Exercise details: Please return every row below word for word, leaving out the pictures.

BEGIN Listed records

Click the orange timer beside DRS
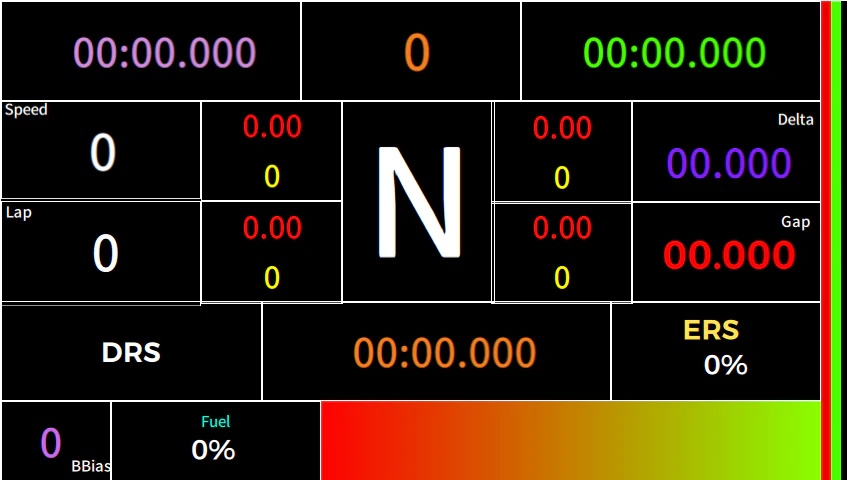Image resolution: width=847 pixels, height=480 pixels. click(444, 353)
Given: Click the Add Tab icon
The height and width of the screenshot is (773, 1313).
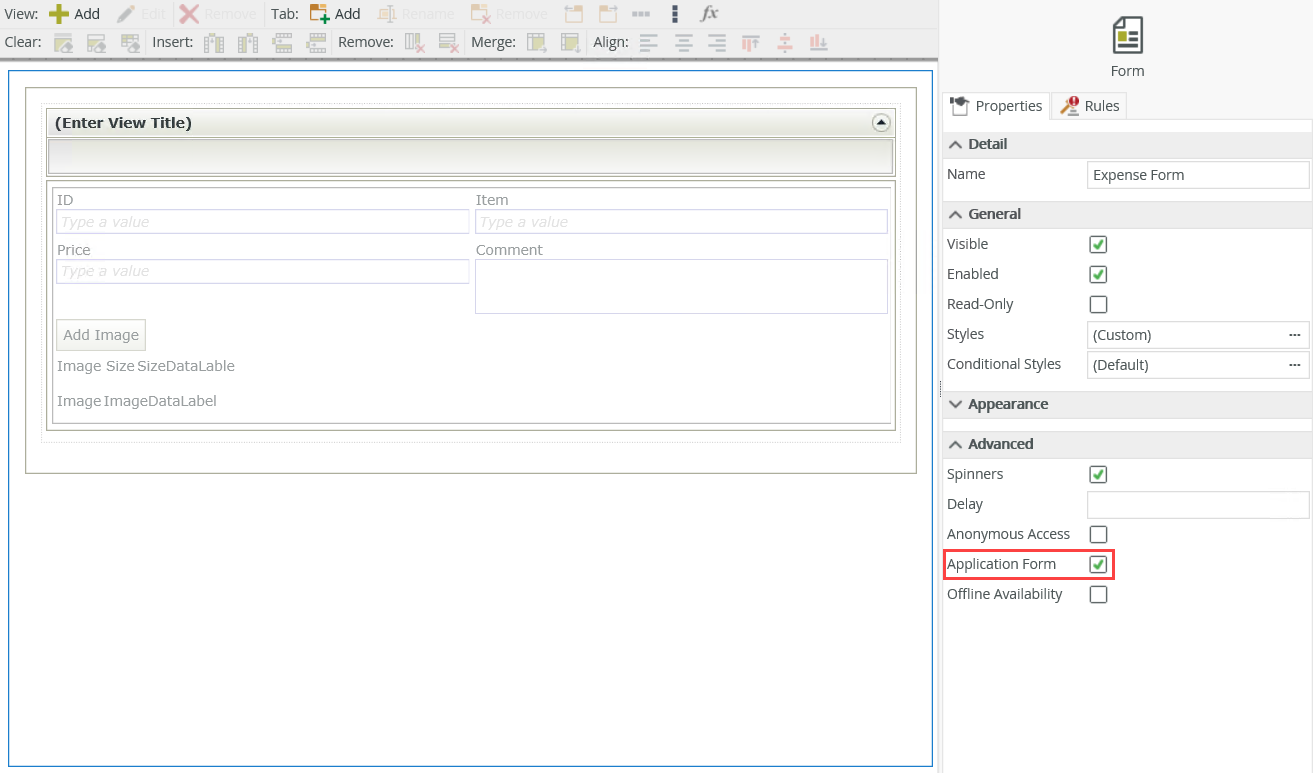Looking at the screenshot, I should point(319,14).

END Listed records

Result for this task:
Click the orange timer beside DRS
Image resolution: width=847 pixels, height=480 pixels. click(444, 353)
Given: Click the Add Tab icon
The height and width of the screenshot is (773, 1313).
Looking at the screenshot, I should point(319,14).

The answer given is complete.